Exercise prompt: Reproduce the part of the article on the Federal Reserve's tapering decision that begins with the words "The Fed’s decision" and ends after the words "expansive monetary policy.".

The views expressed by contributors are their own and not the view of The Hill

Too little and too late at the Fed

In announcing its decision Wednesday to start tapering its bond buying program, the Federal Reserve has finally taken a step in the right direction. But not only has this step been ever so late in coming. It falls painfully short of allowing the Fed to meet its longer-run objectives of low inflation and financial market stability.

To be sure, the Fed has now announced that it will start tapering the current monthly $120 billion pace at which it has been buying U.S. Treasury bonds and mortgage-backed securities. It will do so by reducing that pace by $15 billion a month with a view to ending the bond buying program by June 2022.

While the Fed will now start tapering, it does not plan to start raising its policy interest rate from its zero bound until sometime in 2023. Since inflation as measured by the Personal Consumer Expenditure deflator, the Fed’s favorite inflation yardstick, is more than likely to remain at least at its current 4 percent rate for the next few months, this means that in inflation-adjusted terms interest rates will remain significantly negative for some time. 

The Fed’s decision to start tapering does not mean it is adopting a tight monetary policy. Indeed, over the next eight months, the Fed will continue to buy another $540 billion in bonds, and it will still have to keep interest rates at their zero bound. A better way to characterize the Fed’s planned policy action is as a move from a very, very, expansive monetary policy to one that is only a very expansive monetary policy. 

The maintenance of a very expansive policy made sense last year when the economy was struggling and inflation was quiescent. But that is hardly the case today. The economy has long since regained its pre-pandemic level, and inflation is now running at its fastest pace in the past three decades.

It also makes little sense to keep monetary policy highly expansive when labor shortages are adding to wage pressure and long-run inflationary expectations have already risen to levels that significantly exceed the Fed’s 2 percent inflation target. This is especially true at a time that the U.S. economy is receiving its largest peacetime budget stimulus on record and that global supply chain shortages, global shipping problems, rapid house price inflation and high international oil prices are likely to keep inflation high for much longer than the Fed had earlier expected. 

The Fed also appears to be undermining longer-run financial market stability by continuing to keep interest rates at their zero bound and by continuing to buy large amounts of government bonds and mortgage-backed securities, albeit at a slower pace than before. Such a loose monetary policy approach runs the real risk of adding additional froth to already over-stretched equity, housing and credit markets. This must be of particular concern at a time that U.S. equity valuations are at levels experienced only once before in the last 100 years. It also must be of concern at a time that housing prices adjusted for inflation are now at around their level immediately preceding the 2006 housing bust. How quickly the Fed seems to have forgotten how economically painful the bursting of asset price bubbles can be.

Collected data
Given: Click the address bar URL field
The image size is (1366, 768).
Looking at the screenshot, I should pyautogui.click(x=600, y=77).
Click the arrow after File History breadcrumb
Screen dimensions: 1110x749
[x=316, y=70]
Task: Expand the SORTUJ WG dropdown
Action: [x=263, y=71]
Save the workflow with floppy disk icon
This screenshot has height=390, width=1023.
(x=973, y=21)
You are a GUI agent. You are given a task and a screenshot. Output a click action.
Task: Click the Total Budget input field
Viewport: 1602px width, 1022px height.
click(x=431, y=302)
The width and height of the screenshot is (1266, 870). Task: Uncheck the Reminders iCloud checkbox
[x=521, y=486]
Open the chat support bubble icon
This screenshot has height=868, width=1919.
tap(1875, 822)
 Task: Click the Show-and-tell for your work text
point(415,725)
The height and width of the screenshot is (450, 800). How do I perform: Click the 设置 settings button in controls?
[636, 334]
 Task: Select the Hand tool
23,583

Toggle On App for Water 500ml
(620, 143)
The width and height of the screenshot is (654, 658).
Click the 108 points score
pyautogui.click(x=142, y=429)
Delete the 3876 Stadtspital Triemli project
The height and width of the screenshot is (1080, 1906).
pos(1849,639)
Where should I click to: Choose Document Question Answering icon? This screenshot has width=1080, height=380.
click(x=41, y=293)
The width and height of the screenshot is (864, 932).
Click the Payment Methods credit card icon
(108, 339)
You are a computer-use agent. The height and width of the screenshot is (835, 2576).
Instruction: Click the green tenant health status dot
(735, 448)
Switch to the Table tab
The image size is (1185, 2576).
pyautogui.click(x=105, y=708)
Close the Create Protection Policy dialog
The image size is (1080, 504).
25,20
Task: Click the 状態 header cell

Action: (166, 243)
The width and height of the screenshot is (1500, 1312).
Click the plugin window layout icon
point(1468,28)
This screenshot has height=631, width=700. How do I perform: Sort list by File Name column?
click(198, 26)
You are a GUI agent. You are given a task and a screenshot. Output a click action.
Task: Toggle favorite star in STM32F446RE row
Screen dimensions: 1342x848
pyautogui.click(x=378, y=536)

Worked solution:
The Fed’s decision to start tapering does not mean it is adopting a tight monetary policy. Indeed, over the next eight months, the Fed will continue to buy another $540 billion in bonds, and it will still have to keep interest rates at their zero bound. A better way to characterize the Fed’s planned policy action is as a move from a very, very, expansive monetary policy to one that is only a very expansive monetary policy.